We've had examples of time travel in the series before. Strange doors that traverse time and can affect the future. Why notttt stick with that? Why did Nomura draw up this weirdo "Ok so you gotta leave your body behind and then use clones to store your heart but eventually you have to go back in time anyway and you'll forget everything, but also you can't even change the past or future so the time travel is pretty irrelevant and yet it obviously DOES affect the timeline no matter how much we say it doesn't so there's that."

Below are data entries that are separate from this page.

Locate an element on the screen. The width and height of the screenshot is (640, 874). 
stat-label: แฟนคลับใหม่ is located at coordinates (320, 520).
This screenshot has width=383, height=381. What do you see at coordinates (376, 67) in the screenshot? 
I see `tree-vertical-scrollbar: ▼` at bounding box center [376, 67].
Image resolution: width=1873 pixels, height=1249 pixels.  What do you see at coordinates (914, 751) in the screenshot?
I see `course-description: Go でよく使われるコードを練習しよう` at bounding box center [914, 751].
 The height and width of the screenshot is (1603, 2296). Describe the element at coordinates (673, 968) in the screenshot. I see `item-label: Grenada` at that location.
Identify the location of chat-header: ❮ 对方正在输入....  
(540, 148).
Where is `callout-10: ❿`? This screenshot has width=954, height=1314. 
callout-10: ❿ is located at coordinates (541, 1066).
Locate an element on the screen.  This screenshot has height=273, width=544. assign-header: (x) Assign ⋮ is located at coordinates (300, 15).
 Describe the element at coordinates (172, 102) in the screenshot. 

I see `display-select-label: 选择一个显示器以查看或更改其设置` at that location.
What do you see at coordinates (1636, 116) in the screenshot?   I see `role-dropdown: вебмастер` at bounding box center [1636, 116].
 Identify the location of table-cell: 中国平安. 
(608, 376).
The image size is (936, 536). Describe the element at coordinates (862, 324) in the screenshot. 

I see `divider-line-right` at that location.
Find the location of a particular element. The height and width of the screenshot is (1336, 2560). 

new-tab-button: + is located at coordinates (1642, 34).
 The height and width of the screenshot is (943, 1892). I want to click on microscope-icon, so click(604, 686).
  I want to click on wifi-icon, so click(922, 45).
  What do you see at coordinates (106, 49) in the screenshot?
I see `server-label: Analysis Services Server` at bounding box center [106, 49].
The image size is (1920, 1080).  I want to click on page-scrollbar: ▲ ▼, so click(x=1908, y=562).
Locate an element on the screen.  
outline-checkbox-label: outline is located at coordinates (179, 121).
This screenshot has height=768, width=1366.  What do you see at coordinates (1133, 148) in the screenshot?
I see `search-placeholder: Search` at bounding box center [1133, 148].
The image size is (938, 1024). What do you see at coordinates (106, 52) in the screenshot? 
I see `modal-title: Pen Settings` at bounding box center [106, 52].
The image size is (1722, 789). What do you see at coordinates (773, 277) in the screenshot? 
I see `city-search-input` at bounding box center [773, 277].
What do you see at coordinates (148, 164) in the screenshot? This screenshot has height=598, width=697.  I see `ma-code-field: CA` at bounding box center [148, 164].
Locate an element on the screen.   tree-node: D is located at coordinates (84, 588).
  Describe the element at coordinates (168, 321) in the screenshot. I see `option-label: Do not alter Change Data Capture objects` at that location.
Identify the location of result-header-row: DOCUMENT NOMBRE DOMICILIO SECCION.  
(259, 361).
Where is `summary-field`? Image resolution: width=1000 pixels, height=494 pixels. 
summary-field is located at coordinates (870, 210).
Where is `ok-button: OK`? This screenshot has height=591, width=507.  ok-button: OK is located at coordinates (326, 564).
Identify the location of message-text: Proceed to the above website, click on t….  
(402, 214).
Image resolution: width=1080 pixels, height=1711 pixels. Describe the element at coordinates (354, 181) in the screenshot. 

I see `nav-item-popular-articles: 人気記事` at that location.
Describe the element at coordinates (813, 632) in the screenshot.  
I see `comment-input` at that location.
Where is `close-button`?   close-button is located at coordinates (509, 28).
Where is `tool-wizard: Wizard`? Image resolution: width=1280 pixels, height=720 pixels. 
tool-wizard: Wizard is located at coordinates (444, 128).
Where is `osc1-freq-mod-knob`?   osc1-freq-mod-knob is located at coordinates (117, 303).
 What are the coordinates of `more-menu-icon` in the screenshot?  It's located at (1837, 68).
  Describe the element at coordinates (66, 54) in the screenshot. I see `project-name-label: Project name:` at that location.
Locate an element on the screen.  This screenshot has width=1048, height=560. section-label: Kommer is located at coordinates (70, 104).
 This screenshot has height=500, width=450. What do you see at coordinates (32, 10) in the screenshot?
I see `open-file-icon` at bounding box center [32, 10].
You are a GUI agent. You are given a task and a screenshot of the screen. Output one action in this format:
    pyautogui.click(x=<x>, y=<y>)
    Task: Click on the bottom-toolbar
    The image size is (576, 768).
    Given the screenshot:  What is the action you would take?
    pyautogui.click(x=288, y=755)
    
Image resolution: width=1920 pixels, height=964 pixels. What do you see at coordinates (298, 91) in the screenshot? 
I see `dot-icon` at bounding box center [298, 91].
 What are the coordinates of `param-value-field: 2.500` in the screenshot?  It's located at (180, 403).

Just write up this cool plot where Xehanort/Xemnas/Ansem or whoever found or created this super cool fantasy doors of doom that he can control to move him backward and forward in time, just like the Timeless River doors? There can still be weird data scifi elements with that. Could work great with the whole book and data concept too. Sticks with the themes of doors. Sora and team could even revisit pst events from a new perspective! (and not in a CoD or Coded way where it's a rerun of past events) Sora and team trying to trace where the doors are to destroy/lock them? Maleficent trying to butt in and mess things up? What an awesome subplot --> main plot transition that would've been (just like Pooh's book is to the whole data worlds situation)
Why go through the trouble of bringing back your old selves, just make more clones, let them develop an identity, and go from there? I mean, I know Xion broke her leash multiple times but you still tried to use her in the end anyway soooo?
I know many people place BbS as the start of convoluted plot, but for me, it starts with DDD. Not necessarily because of how the plot presents itself (splitting the story between two people), but because of unnecessary story elements when they could've just used already existing ones. I can't think of anything in Birth by Sleep that was a brand new concept/idea except the idea of "Keyblade school", keyblade armor, Vanitas, and Old fart Xehanort as the true main villain. And none of those elements require deep thought, they're just supplementing things we already know (except Vanitas maybe?)
To this day I still struggle with Nomura's rules of time travel. I've accepted that KH is "soft magic", but it bothers me that he spends long cutscenes trying to explain how things work and then one game later those rules don't even matter or become even more complicated.